Sessions’ latest decision comes as public policy in many states is shifting toward a more tolerant stance on marijuana use. More than half of states have legalized medical marijuana, and nine have legalized recreational use as well.  When voters in Colorado and Washington state chose to legalize recreational marijuana in 2013, the Department of Justice issued a guidance to federal prosecutors. The memo advised them that while marijuana remained illegal under federal law, they should focus enforcement on specific policy areas such as keeping marijuana out of the hands of minors and making sure it was not sold across state lines. As long as state-regulated medical and recreational marijuana programs were successful in controlling those policy outcomes, the Justice Department would not waste resources on interfering and would exercise its traditional deference to state and local law enforcement. Sessions rescinded this guidance memo last week.

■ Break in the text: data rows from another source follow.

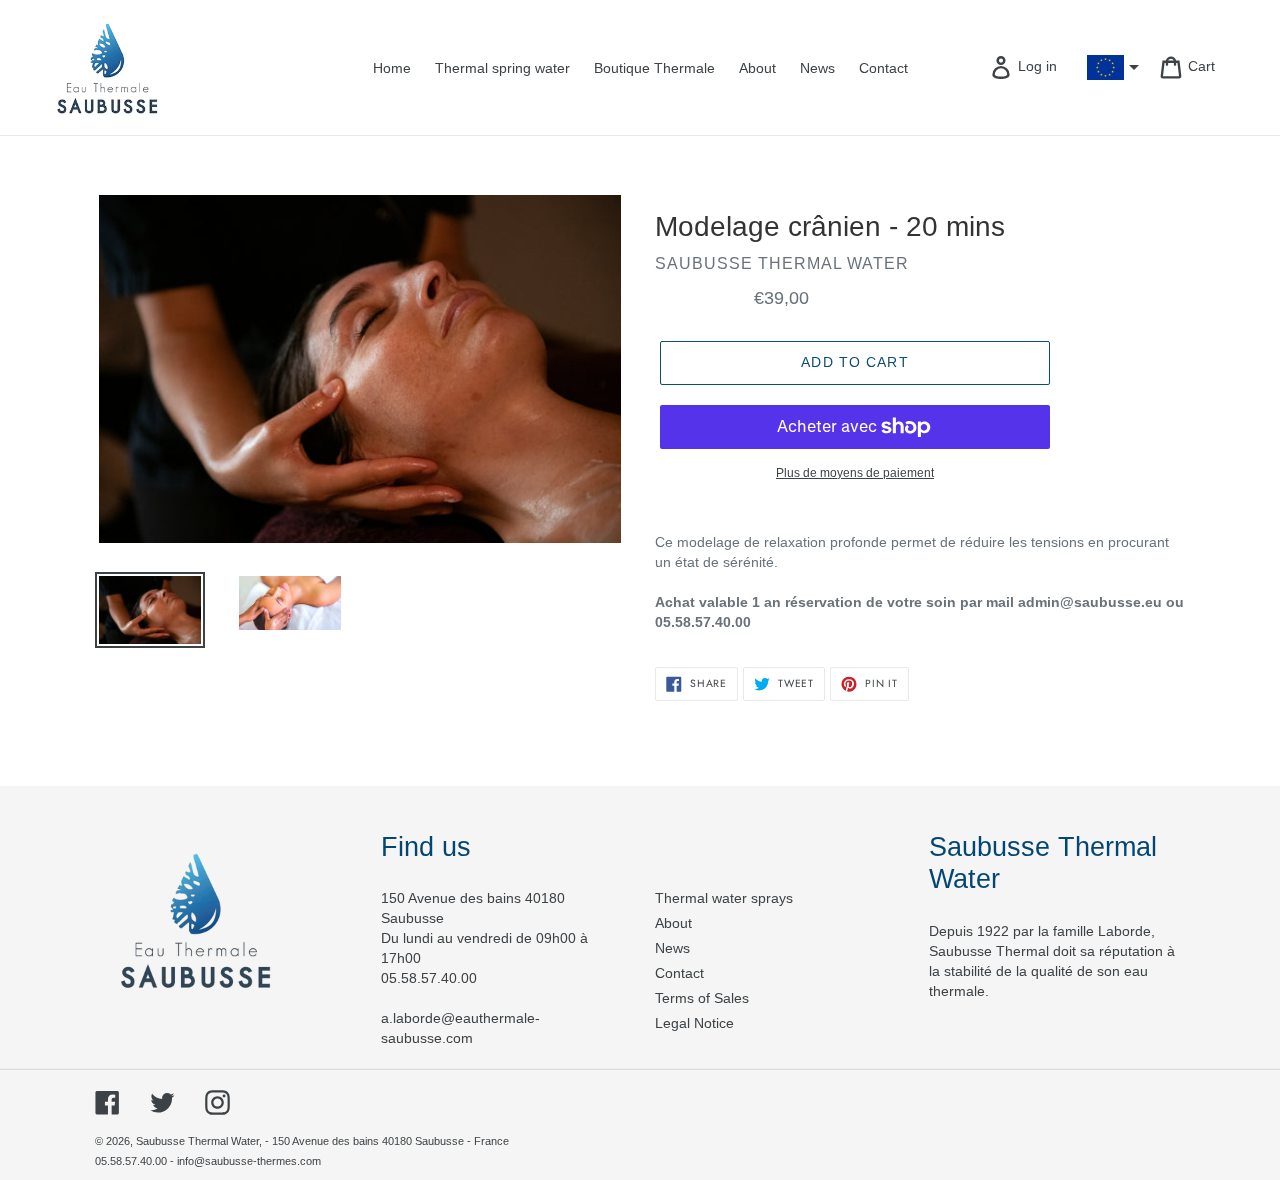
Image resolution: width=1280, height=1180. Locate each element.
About (673, 923)
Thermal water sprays (724, 898)
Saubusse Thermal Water (197, 1141)
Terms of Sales (702, 998)
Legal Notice (694, 1023)
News (672, 948)
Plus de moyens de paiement (855, 473)
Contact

In Michigan, voters chose to allow the use of medical marijuana in 2008, and just last year, the Legislature passed laws to allow dispensaries and other medical marijuana businesses to operate in communities that authorize them. Even now, a separate group is working to put the legalization of recreational marijuana on the state ballot in 2018.

“The president has repeatedly said that he thinks marijuana regulation should be left up to the states,” Rep. Rabhi said. “His attorney general needs to recognize the wisdom of that policy instead of pursuing a failed and destructive attempt at prohibition. With Speaker Leonard’s recent statement agreeing that the people of Michigan have the right to create our own marijuana policies, I am looking forward to receiving bipartisan support for this common-sense resolution to defend the will of our state’s voters.”